Namun, Gubernur Aceh Muzakir Manaf atau yang akrab disapa Mualem memilih untuk menanggapinya dengan tenang. Ia menilai tindakan Bobby tidak perlu diperbesar.
“Kita tenang saja, kita nilai itu angin berlalu, kicauan burung yang merugikan dia sendiri,” kata Muzakir Manaf dalam rapat paripurna di kantor DPR Aceh, Senin (29/9/2025) malam.
Pernyataan haslu Mualem ini memperlihatkan sikap dingin Aceh terhadap langkah yang dilakukan Bobby, meski tidak menutup kemungkinan tetap memantau perkembangannya.
Mualem bahkan menyampaikan peringatan dengan ungkapan khas Aceh. “Kita wanti-wanti juga, meunyo ka dipublo, tablo (kalau sudah dijual, kita beli). Nyo ka gatai, tagaro (kalau sudah gatal, kita garuk),” ujarnya.
Pesan halus Mualem itu mengindikasikan bahwa Aceh tidak akan tinggal diam apabila kebijakan tersebut menimbulkan dampak yang merugikan masyarakatnya.
Awal Kontroversi
Kontroversi bermula dari beredarnya video pada Sabtu (27/9/2025). Dalam rekaman itu, terlihat Bobby menghentikan truk berpelat BL yang melintas di Kabupaten Langkat.

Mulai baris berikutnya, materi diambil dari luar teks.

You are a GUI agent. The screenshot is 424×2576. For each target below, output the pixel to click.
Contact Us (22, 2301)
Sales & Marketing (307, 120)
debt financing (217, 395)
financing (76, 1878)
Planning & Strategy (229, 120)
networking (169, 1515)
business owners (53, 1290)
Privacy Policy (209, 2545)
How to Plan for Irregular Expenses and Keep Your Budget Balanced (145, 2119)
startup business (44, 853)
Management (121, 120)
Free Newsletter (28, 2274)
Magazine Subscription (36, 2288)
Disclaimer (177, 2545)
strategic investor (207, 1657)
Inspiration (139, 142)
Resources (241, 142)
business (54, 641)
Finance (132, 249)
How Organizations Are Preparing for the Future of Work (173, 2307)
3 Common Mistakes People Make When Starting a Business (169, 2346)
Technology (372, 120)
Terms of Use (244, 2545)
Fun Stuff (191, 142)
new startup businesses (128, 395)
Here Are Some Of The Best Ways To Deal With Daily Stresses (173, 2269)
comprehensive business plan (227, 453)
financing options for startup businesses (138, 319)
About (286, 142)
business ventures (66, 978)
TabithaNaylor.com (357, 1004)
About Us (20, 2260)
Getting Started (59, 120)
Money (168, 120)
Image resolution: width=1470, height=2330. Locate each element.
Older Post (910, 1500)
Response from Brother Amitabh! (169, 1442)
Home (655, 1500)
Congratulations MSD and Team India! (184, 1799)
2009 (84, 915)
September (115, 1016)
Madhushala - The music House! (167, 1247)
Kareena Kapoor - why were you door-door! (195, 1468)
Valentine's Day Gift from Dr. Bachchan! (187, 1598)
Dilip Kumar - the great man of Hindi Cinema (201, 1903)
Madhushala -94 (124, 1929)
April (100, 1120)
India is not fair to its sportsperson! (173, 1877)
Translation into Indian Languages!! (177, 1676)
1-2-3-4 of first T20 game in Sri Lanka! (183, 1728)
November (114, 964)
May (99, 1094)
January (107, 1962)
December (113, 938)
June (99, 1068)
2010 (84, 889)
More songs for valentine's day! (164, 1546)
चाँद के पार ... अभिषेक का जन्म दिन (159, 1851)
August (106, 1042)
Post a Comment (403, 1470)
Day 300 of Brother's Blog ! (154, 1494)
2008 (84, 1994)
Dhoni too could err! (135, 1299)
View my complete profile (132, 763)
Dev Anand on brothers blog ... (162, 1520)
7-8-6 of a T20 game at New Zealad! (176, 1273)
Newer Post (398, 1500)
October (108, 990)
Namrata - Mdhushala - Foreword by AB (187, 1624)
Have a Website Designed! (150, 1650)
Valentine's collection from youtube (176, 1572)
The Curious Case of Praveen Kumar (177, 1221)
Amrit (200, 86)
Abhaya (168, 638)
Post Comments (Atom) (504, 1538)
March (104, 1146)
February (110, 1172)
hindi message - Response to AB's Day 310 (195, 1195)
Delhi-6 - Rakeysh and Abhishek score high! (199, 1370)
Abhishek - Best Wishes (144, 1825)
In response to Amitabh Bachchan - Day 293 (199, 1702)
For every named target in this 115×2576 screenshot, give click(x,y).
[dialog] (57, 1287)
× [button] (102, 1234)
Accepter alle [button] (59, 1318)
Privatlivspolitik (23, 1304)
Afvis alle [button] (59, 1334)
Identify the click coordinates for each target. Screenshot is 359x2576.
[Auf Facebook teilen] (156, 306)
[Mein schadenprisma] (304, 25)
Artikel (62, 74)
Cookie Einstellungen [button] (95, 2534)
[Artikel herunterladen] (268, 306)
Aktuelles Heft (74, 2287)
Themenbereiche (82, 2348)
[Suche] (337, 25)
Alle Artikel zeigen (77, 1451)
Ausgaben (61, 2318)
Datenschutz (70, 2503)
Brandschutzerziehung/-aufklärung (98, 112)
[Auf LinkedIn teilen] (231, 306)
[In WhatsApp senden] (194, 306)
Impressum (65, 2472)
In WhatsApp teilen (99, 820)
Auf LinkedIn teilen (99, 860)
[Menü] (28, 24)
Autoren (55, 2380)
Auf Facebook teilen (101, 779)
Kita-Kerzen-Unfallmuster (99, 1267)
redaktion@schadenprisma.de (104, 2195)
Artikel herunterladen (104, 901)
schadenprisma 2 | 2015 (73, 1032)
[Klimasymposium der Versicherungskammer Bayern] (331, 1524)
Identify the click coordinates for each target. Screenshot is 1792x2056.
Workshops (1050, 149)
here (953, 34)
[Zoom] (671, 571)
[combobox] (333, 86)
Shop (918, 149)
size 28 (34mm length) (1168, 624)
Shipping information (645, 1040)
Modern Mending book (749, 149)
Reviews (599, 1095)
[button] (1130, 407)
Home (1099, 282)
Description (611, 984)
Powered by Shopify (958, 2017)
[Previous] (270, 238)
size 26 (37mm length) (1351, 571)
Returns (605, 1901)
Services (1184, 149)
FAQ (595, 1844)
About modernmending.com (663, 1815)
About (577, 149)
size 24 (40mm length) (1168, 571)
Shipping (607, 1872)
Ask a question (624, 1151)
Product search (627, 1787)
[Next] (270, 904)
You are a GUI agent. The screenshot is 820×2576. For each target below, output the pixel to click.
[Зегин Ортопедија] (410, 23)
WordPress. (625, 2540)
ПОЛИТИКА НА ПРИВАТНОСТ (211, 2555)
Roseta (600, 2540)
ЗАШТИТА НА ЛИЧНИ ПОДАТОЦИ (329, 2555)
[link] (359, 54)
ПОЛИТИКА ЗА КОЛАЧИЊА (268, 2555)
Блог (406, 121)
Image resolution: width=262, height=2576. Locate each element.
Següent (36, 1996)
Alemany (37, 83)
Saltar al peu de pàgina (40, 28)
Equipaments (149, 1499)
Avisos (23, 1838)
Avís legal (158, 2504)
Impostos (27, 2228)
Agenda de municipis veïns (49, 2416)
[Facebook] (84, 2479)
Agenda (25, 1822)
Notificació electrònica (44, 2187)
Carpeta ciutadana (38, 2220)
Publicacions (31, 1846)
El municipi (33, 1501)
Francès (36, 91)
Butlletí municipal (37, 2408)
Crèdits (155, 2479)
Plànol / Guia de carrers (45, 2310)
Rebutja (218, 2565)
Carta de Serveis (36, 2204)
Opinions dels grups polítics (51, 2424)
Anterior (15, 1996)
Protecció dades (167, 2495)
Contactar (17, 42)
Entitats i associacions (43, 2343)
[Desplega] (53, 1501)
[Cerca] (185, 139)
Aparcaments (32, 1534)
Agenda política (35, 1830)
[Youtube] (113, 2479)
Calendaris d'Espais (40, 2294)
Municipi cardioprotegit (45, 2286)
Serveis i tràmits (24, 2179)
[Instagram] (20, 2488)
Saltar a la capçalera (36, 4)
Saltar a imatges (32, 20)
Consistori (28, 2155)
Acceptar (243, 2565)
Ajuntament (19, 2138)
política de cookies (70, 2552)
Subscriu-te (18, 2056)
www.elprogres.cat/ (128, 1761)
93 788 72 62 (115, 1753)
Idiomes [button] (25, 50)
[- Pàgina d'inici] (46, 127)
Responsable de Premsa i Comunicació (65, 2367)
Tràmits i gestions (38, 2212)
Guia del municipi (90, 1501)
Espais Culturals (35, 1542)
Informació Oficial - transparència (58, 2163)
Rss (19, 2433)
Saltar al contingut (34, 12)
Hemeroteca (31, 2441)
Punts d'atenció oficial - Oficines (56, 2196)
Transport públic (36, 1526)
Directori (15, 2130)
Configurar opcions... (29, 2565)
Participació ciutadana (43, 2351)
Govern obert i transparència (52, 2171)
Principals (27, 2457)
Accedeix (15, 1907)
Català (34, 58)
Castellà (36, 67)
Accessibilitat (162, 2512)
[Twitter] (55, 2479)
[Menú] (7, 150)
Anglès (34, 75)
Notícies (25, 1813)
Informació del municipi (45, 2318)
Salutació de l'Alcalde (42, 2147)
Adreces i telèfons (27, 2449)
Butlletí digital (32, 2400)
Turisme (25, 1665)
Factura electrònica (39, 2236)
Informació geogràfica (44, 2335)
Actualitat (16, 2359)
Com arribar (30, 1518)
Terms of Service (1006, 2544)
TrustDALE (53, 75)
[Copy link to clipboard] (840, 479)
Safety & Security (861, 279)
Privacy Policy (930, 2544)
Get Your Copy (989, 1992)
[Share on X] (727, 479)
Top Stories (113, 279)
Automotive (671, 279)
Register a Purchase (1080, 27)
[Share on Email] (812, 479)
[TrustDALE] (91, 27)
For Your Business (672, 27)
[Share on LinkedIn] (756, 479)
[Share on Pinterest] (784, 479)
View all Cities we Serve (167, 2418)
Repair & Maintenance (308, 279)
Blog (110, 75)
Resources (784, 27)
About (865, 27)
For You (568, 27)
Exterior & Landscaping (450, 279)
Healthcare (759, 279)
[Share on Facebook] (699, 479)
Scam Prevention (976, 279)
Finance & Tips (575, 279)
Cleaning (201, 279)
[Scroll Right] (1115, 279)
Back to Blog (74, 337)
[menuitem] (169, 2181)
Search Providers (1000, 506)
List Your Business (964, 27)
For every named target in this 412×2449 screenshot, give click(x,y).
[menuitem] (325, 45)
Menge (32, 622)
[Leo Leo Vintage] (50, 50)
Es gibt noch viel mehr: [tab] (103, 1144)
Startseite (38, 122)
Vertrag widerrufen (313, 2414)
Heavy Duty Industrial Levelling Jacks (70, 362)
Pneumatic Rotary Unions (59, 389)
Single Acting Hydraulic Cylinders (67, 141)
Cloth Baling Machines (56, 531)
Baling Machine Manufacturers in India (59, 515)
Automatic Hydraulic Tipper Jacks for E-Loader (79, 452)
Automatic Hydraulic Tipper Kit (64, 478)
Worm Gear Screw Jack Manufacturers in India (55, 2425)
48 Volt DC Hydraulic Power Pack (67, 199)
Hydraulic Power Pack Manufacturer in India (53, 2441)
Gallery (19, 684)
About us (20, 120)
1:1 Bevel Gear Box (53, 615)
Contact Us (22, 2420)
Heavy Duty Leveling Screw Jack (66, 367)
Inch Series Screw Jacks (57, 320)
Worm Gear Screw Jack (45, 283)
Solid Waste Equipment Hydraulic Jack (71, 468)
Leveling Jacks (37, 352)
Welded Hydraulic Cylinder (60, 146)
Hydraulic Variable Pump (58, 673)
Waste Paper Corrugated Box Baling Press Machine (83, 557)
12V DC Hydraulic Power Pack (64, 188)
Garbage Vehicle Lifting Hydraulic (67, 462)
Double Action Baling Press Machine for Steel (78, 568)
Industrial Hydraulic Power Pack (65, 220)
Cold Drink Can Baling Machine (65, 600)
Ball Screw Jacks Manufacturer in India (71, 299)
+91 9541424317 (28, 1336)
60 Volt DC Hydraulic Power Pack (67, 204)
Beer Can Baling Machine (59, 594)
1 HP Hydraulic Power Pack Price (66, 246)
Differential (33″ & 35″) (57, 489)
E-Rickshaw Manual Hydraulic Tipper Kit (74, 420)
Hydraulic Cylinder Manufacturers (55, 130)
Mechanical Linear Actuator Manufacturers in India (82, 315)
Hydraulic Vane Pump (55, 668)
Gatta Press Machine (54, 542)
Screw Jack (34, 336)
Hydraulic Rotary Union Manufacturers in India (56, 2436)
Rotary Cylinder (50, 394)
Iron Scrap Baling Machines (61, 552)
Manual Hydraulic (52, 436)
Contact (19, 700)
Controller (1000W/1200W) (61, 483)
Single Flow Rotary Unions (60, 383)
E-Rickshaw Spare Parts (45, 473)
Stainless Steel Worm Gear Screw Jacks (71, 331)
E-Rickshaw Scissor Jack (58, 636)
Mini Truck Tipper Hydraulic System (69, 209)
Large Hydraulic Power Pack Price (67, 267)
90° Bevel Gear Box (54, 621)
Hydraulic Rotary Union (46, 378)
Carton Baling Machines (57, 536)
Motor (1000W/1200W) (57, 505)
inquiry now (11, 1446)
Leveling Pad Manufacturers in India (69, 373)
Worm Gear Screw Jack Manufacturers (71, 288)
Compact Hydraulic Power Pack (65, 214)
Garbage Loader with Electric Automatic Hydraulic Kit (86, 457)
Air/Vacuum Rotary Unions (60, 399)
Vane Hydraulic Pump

Awalnya, Asisten Administrasi Umum Pemerintah Provinsi Sumatera Utara, Muhammad Suib, lebih dulu berbicara dengan sopir truk. Ia menjelaskan bahwa pelat kendaraan seharusnya diganti menjadi pelat BK agar pajak kendaraan masuk ke kas daerah Sumatera Utara.
Tidak lama kemudian, Bobby sendiri turun tangan. Ia menegaskan kepada sopir bahwa kebijakan tersebut akan diberlakukan mulai 2026.
“Biar bosmu tahu, kalau enggak nanti bosmu nggak tahu,” ucap Bobby dalam video yang beredar luas.
Mau Tingkatkan Penerimaan Pajak
Dalam keterangannya setelah rapat paripurna di kantor DPRD Sumatera Utara, Senin (29/9/2025), Bobby menjelaskan lebih detail rencananya.
Ia menyebut aturan mewajibkan kendaraan operasional perusahaan menggunakan pelat nomor sesuai domisili dan wilayah operasi dimaksudkan untuk meningkatkan penerimaan pajak daerah.
“Kami hanya mendata, menyosialisasikan, ini akan diberlakukan tahun 2026. Saya minta kepada bupati, tolong didata perusahaan yang berdomisili dan beroperasi di Sumut, tapi menggunakan kendaraan operasionalnya bukan pelat BK agar diganti jadi BK atau BB,” tegas Bobby.
Menurutnya, langkah itu bukan hal baru karena sudah diterapkan di sejumlah provinsi lain seperti Riau, Jawa Barat, Kalimantan Barat, dan Kalimantan Tengah.
Dengan demikian, kebijakan ini dianggap Bobby sejalan dengan praktik di daerah lain yang berusaha mengoptimalkan pendapatan daerah dari sektor pajak kendaraan.
Meski demikian, respons dari Aceh menunjukkan adanya sensitivitas hubungan antarprovinsi, terutama ketika kebijakan pajak kendaraan bersinggungan dengan aktivitas ekonomi lintas wilayah.
Muzakir Manaf menegaskan bahwa Aceh tidak ingin terpancing konflik. Namun, ia mengingatkan bahwa pemerintah Aceh akan tetap waspada jika kebijakan tersebut berimplikasi langsung pada kepentingan warganya.
Menarik mengikuti isu ini bagaimana persoalan teknis seperti pelat nomor kendaraan bisa bertransformasi menjadi isu politik antardaerah.
Di satu sisi, Sumatera Utara berupaya meningkatkan pendapatan asli daerah melalui regulasi ketat. Di sisi lain, Aceh menegaskan hak dan martabat warganya, sembari menegaskan sikap tenang namun tidak lengah.